Previously we have reported that the essential 3a movement gene of icosahedral cowpea chlorotic mottle virus (CCMV) can be functionally replaced by the 30-kDa movement gene of rod-shaped sunn-hemp mosaic virus (SHMV). Because plant RNA viruses differ in requiring or not requiring coat protein for systemic infection, we have now investigated whether systemic spread by this CCMV/SHMV hybrid is dependent on its CCMV coat protein as well as its SHMV movement protein. We find that either deletion or frameshift mutations in the coat protein gene block systemic spread. Thus, like wild-type CCMV, systemic infection by the hybrid is dependent on both movement protein and coat protein. These results further support the conclusion that the required functions of the coat and movement proteins in CCMV spread do not depend on sequence-specific interaction between these proteins.
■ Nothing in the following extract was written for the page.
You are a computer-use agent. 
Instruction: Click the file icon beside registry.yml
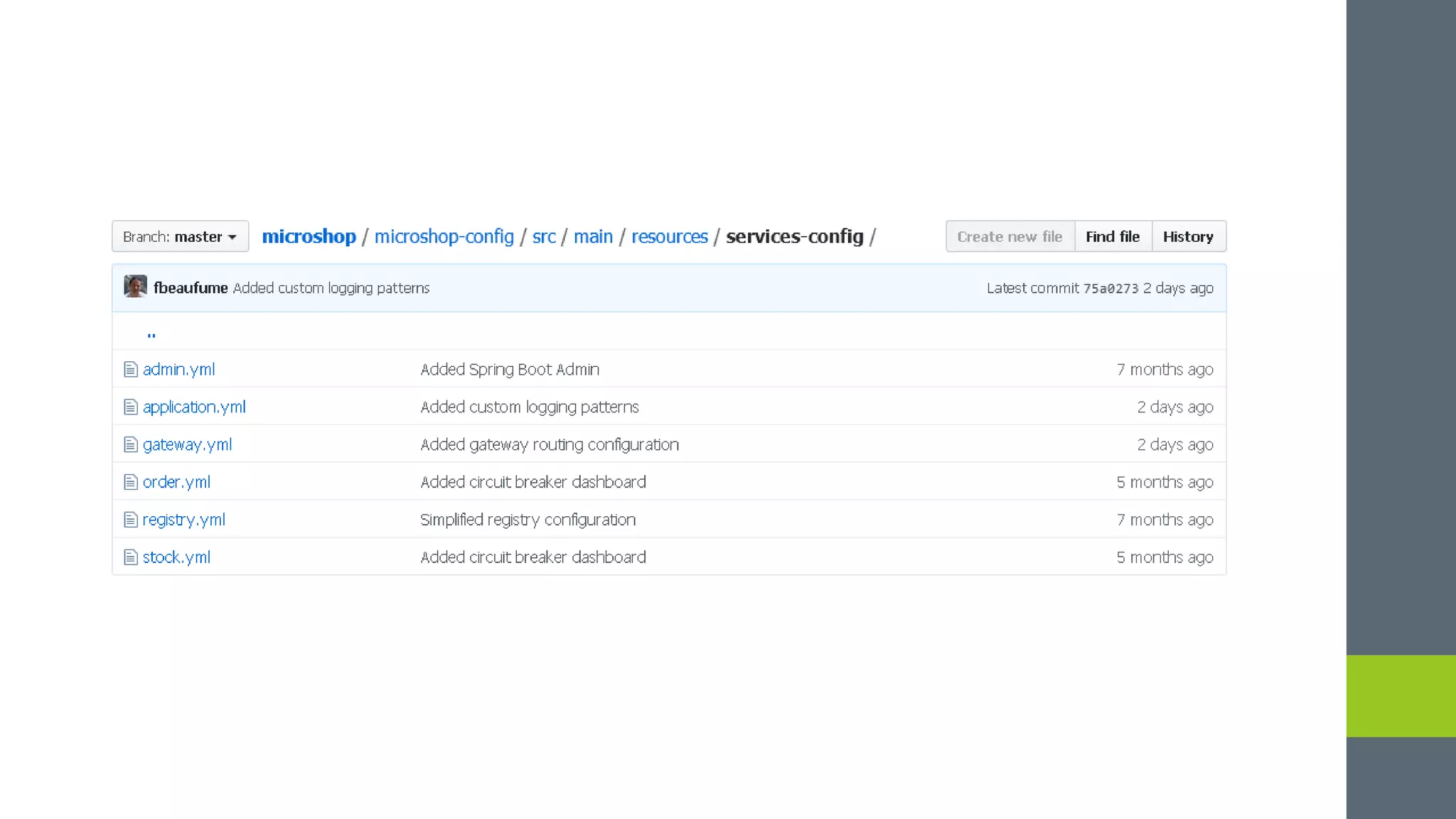point(130,520)
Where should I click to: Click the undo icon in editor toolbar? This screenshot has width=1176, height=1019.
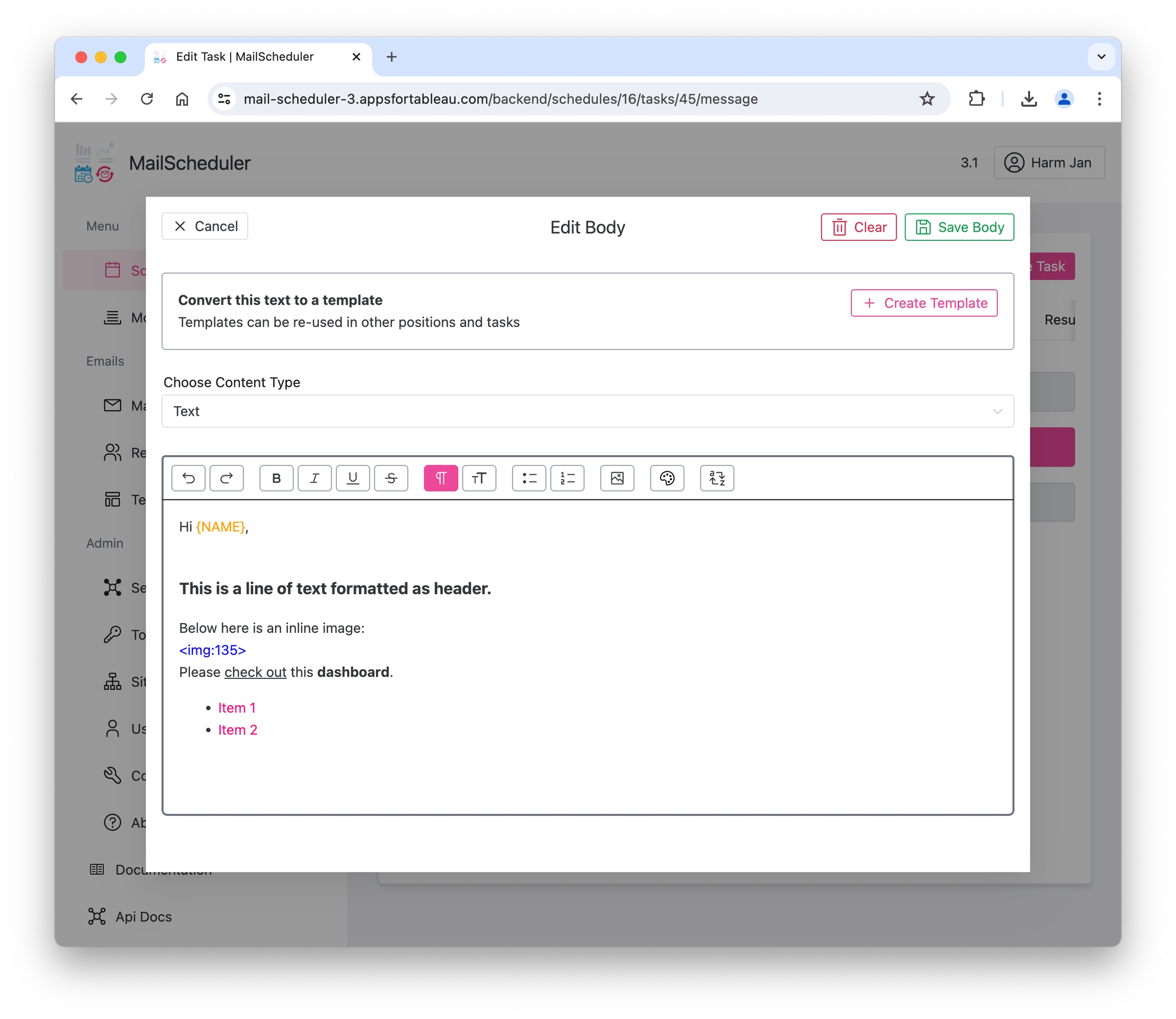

Additional features of the hybrid also motivated testing the effects of modulating movement protein expression. Creating an extra, out-of-frame translational start codon (AUG) shortly upstream of the 3a movement protein gene in CCMV downregulated its expression 18-fold. Nevertheless, for CCMV derivatives bearing either the CCMV 3a gene or the SHMV 30-kDa gene, the extra AUG resulted in only a minor delay in the onset of viral spread and little or no effect on the subsequent rate of cell-to-cell spread. Thus, under normal circumstances, the rate of CCMV cell-to-cell spread in cowpea plants appears to be limited primarily by factors other than movement protein synthesis.